OPGAVEGEGEVENS
Neem de regels hieronder letterlijk over, vanaf de regel met "You are a GUI" tot en met de regel met "(x=471, y=441)".

..............................

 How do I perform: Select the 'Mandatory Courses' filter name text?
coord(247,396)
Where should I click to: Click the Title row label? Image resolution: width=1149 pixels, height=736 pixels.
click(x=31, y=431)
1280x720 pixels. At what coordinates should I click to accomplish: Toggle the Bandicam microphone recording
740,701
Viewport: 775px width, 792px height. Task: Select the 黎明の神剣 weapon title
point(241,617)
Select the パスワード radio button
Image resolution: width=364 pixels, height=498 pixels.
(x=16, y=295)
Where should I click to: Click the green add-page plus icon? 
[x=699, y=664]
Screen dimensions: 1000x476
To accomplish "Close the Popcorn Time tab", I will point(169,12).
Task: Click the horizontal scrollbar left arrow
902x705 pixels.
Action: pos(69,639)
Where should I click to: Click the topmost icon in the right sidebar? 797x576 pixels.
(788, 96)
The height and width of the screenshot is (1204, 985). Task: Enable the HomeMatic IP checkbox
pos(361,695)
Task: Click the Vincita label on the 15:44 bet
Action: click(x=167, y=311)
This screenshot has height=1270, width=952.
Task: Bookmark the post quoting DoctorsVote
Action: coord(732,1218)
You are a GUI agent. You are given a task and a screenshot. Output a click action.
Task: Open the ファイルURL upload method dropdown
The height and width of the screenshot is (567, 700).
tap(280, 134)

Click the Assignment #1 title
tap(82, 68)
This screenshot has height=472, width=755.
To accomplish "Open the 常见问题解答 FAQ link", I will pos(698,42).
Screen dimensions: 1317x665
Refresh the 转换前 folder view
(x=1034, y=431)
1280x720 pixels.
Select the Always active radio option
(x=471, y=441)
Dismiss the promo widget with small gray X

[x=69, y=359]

..............................

UITWERKING OPGAVE
You are a GUI agent. You are given a task and a screenshot. Output a click action.
Task: Open the ファイルURL upload method dropdown
The height and width of the screenshot is (567, 700).
tap(280, 134)

Click the Assignment #1 title
tap(82, 68)
This screenshot has height=472, width=755.
To accomplish "Open the 常见问题解答 FAQ link", I will pos(698,42).
Screen dimensions: 1317x665
Refresh the 转换前 folder view
(x=1034, y=431)
1280x720 pixels.
Select the Always active radio option
(x=471, y=441)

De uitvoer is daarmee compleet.